▶ EXERCISE BRIEF
Without the pictures, write out all the lines below exactly as they appear.
━━━━━ DATA EXCERPTS ━━━━━
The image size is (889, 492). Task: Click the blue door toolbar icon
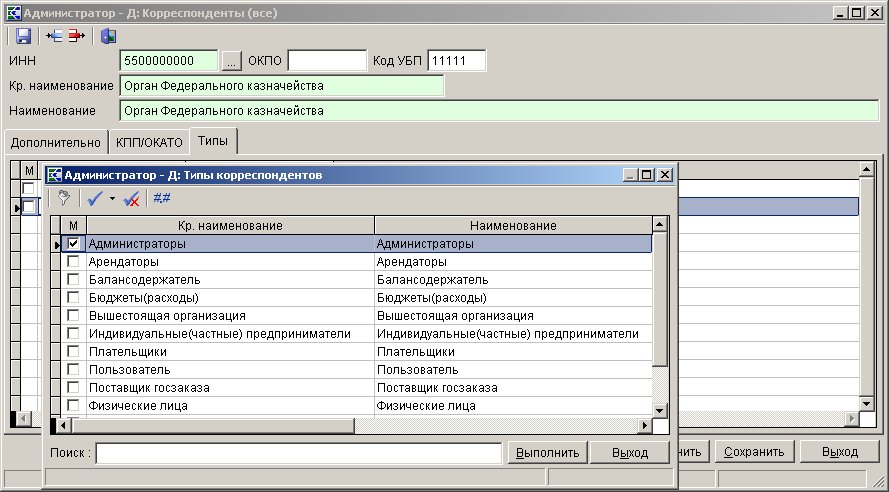click(x=108, y=36)

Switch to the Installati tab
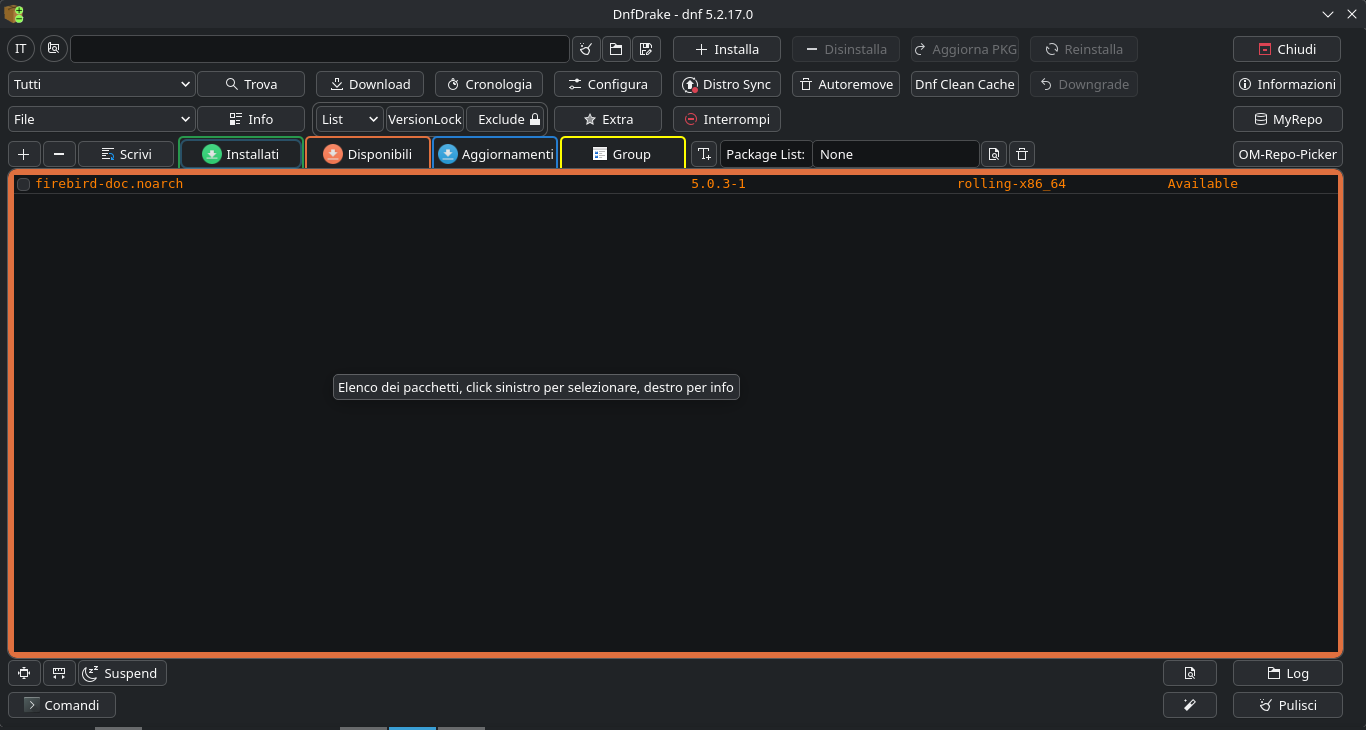[x=241, y=154]
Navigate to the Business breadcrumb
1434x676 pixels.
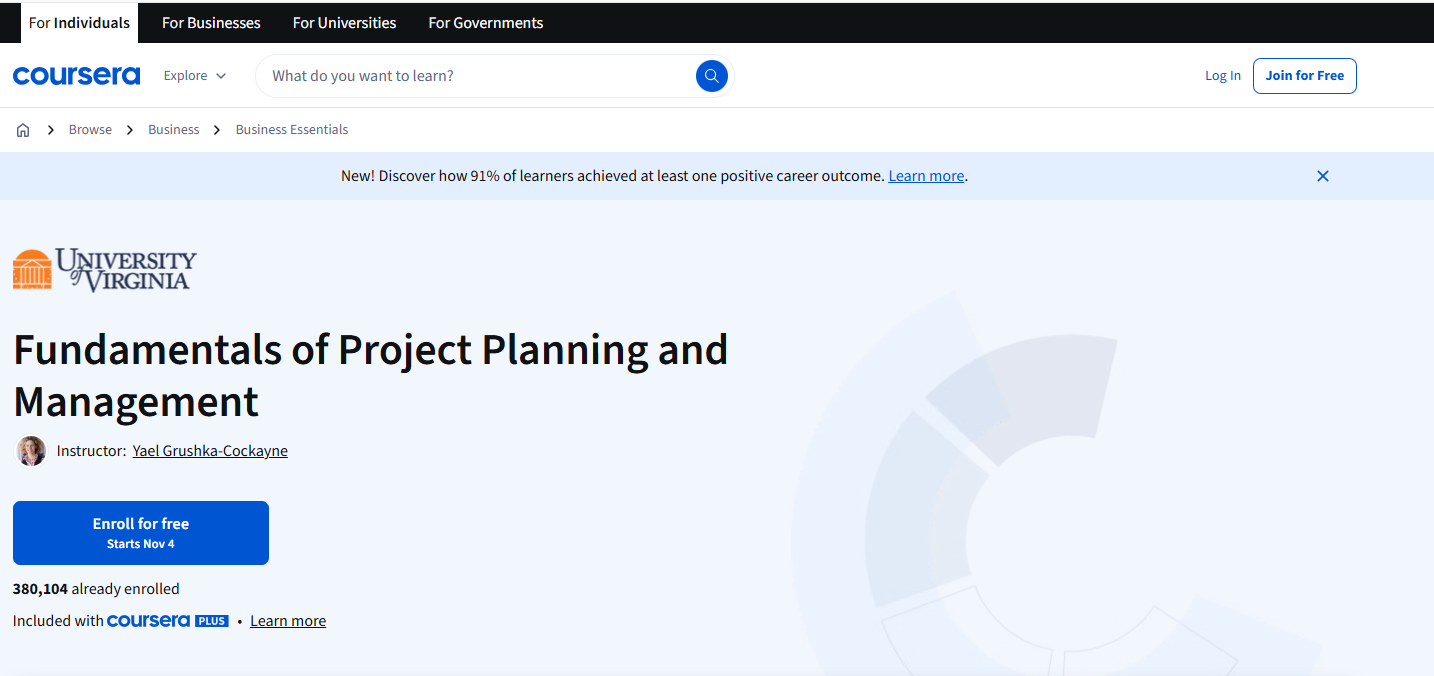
━━━━━
▶ REPLY
The image size is (889, 492). Task: Click the blue door toolbar icon
click(x=108, y=36)

Switch to the Installati tab
[x=241, y=154]
Navigate to the Business breadcrumb
1434x676 pixels.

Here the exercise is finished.